##### Passage to read #####

Until as recently as 200 years ago, all red gemstones such as red spinel and the reddish garnets were called “ruby.” Any discussion of the origins and history of ruby must take such facts into consideration. Incidentally, it is said that ancient Rome acquired ruby, the “king of gems,” from what is present-day Sri Lanka. Therefore it follows that commercial mining had already been established in Sri Lanka by that time.
Diamonds were highly valued and revered as talismans in India as early as the 8th century B.C. From that time until their discovery in Brazil in 1725, India was the sole source of diamond. Prominent citizens of ancient Rome wore rough diamonds set in gold rings because of their ability to scratch any other substance. At the time, these were worn more for their mystical properties than for enjoyment of their beauty. Considering the quality of diamonds from ancient Rome, it is apparent that stones of finer quality were not exported, being kept for use within India instead.

##### Rows #####

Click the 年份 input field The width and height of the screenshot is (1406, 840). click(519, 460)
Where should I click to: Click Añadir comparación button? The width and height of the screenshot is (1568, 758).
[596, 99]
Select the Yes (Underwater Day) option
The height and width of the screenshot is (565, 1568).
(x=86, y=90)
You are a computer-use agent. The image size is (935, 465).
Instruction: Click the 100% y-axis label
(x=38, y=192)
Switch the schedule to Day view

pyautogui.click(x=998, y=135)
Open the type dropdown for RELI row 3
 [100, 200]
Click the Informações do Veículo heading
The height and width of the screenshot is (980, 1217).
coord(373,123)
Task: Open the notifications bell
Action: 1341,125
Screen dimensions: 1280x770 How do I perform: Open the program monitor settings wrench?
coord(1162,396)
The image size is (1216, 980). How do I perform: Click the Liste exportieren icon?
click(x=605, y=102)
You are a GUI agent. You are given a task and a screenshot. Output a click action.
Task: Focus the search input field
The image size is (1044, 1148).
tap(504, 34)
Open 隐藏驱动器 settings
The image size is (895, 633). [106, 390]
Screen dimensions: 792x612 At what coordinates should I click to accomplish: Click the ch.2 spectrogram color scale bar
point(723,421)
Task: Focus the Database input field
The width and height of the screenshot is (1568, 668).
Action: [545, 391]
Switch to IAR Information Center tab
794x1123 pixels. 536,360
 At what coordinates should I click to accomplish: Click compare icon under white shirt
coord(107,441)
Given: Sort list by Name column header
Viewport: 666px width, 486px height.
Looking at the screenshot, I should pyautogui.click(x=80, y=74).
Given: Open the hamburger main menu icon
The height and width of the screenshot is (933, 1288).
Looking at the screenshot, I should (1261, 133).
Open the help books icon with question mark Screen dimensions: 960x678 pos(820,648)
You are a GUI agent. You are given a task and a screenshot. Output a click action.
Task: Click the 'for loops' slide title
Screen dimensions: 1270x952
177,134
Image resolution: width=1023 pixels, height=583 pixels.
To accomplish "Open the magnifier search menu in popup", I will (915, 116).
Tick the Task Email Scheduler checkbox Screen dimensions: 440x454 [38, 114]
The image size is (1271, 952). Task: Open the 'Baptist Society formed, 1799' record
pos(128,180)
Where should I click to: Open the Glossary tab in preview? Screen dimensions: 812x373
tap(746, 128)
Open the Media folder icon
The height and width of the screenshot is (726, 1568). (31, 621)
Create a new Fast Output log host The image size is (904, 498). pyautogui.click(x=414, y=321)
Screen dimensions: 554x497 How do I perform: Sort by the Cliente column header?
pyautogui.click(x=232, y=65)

#####

#### Problem A:
From the entries, reproduce verbatim the lines between the one holding "Task: Focus the Database input field" and the one holding "Open the help", both included.
#### Problem B:
Write a continuation of the passage on the early history of ruby and diamond, starting after its final sentence.

#### Task answer A:
Task: Focus the Database input field
The width and height of the screenshot is (1568, 668).
Action: [545, 391]
Switch to IAR Information Center tab
794x1123 pixels. 536,360
 At what coordinates should I click to accomplish: Click compare icon under white shirt
coord(107,441)
Given: Sort list by Name column header
Viewport: 666px width, 486px height.
Looking at the screenshot, I should pyautogui.click(x=80, y=74).
Given: Open the hamburger main menu icon
The height and width of the screenshot is (933, 1288).
Looking at the screenshot, I should (1261, 133).
Open the help books icon with question mark Screen dimensions: 960x678 pos(820,648)

#### Task answer B:
The first European to visit the diamond mines in India was the French gem merchant Jean-Baptiste Tavernier (1605~1689). Tavernier traveled to the East six times between 1631 and 1664, and wrote The Six Voyages, a journal of his travels. Both an adventurer and a preeminent gemstone merchant, he visited the Court of the Mogul Empire and Golconda, the diamond-trading center of the time, as well as various diamond mines. In his travel journal he describes, in great detail, how the diamonds were dug from terrain of rock and sand (alluvial deposits); how, unlike the Europeans, the Indians were more concerned about retaining weight; and how trade was freely allowed. Tavernier also noted that at the time, the price of diamonds greater than 3 carats could be calculated by multiplying the square of the weight of the stone by the price of a one-carat diamond. |
It is recorded that colored stones were found in the Kingdom of Pegu (Myanmar) and the island of Ceylon (Sri Lanka), with gems such as ruby, spinel, topaz, sapphire, hyacinth (zircon), and amethyst coming from Pegu. Tavernier also wrote that there were lions, tigers, and elephants in Pegu-making travel by ship necessary- and that travel from Europe to Persia and India required finding a route that would avoid pirates at sea. Tavernier also noted which caravans were best to associate with, reminding us of how difficult a task it was to travel 350 years ago. Apparently Ceylon produced ruby, sapphire, and topaz, and these were more beautiful and clear than those from Pegu. His writings show that it was already known then that Hungary was the sole source of opal, and that Persia was the source of turquoise. Tavernier returned to Paris on the late 1660s and sold Louis XIV a collection of diamonds from India that included a blue diamond. In recognition of his services, a title of nobility was conferred upon him.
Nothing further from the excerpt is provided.